> **Opdracht**: Schrijf uit de tekst over de vaststellingsovereenkomst woord voor woord het stuk over vanaf "Vaststellingsovereenkomst moet schriftelijk" tot en met "de eerdere hofuitspraak.".

> **Gekozen tekst**:
....

Vaststellingsovereenkomst moet schriftelijk zijn vastgelegd
Advocaat-Generaal (AG) IJzerman heeft in zijn conclusie aangegeven dat een vaststellingsovereenkomst alleen rechtsgeldig is als deze schriftelijk is vastgelegd. Dit oordeel wijkt af van de eerdere hofuitspraak.
In deze zaak ging het om een bv die advies- en begeleidingswerkzaamheden verrichtte. De directeur-grootaandeelhouder (dga) van deze bv deed de administratie. Na een boekenonderzoek bij de bv legde de Belastingdienst naheffingsaanslagen (tool) voor de BTW en navorderingsaanslagen (tool) voor de VPB met boetes op. De fiscus stelde in overleg met de dga voor om de totale boete naar € 10.000 te brengen. Door dit voorstel zouden de ingediende bezwaarschriften tegen de boetes vervallen. De dga gaf echter aan dat er geen compromis tot stand was gekomen omdat hij dit voorstel niet had geaccepteerd. De fiscus vond dat er wel sprake was van een overeenkomst.

....

> **Oefengegevens**:
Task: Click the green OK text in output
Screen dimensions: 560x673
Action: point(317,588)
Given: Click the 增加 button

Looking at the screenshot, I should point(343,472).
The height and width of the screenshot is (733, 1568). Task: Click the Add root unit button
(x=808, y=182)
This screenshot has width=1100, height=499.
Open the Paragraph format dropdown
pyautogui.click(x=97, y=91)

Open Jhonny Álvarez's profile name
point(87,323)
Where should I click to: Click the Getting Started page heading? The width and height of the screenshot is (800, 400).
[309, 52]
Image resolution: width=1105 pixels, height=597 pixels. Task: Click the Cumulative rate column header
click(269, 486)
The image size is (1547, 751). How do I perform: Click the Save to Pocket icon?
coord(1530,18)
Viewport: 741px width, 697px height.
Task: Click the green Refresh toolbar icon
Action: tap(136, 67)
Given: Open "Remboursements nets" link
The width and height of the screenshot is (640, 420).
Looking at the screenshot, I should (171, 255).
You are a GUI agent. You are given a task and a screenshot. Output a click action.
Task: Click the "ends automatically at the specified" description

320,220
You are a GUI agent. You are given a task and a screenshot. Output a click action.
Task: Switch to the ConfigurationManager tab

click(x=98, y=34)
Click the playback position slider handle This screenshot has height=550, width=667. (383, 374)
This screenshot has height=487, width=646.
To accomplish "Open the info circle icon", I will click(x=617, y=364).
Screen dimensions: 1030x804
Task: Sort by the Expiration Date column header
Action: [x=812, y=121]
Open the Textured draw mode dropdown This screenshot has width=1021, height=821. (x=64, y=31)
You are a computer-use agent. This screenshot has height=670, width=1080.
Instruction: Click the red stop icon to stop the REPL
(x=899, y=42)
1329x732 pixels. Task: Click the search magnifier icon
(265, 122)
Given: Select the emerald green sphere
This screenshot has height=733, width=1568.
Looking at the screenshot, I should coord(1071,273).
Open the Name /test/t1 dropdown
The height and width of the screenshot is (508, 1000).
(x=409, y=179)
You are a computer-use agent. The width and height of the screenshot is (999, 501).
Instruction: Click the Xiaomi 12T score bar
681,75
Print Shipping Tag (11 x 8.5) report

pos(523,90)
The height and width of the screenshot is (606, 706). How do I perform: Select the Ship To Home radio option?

....

> **Resultaat**:
Vaststellingsovereenkomst moet schriftelijk zijn vastgelegd
Advocaat-Generaal (AG) IJzerman heeft in zijn conclusie aangegeven dat een vaststellingsovereenkomst alleen rechtsgeldig is als deze schriftelijk is vastgelegd. Dit oordeel wijkt af van de eerdere hofuitspraak.